== Task details ==
Within the entries below, find the portion that opens with the line containing "Given: Open the View buyer profile link" and closes with the line containing "Image resolution: width=480". Retype that portion exactly and only.

== Provided entries ==
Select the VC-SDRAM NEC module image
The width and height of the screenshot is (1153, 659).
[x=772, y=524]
--
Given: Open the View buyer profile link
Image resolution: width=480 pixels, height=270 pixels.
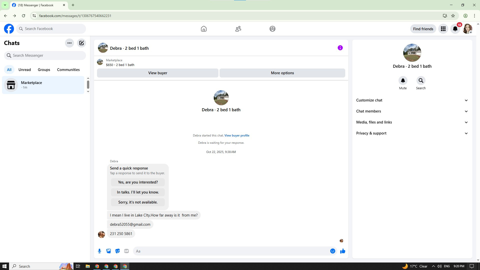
---
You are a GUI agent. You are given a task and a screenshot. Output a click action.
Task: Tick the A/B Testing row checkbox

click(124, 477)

== Answer to this problem ==
Given: Open the View buyer profile link
Image resolution: width=480 pixels, height=270 pixels.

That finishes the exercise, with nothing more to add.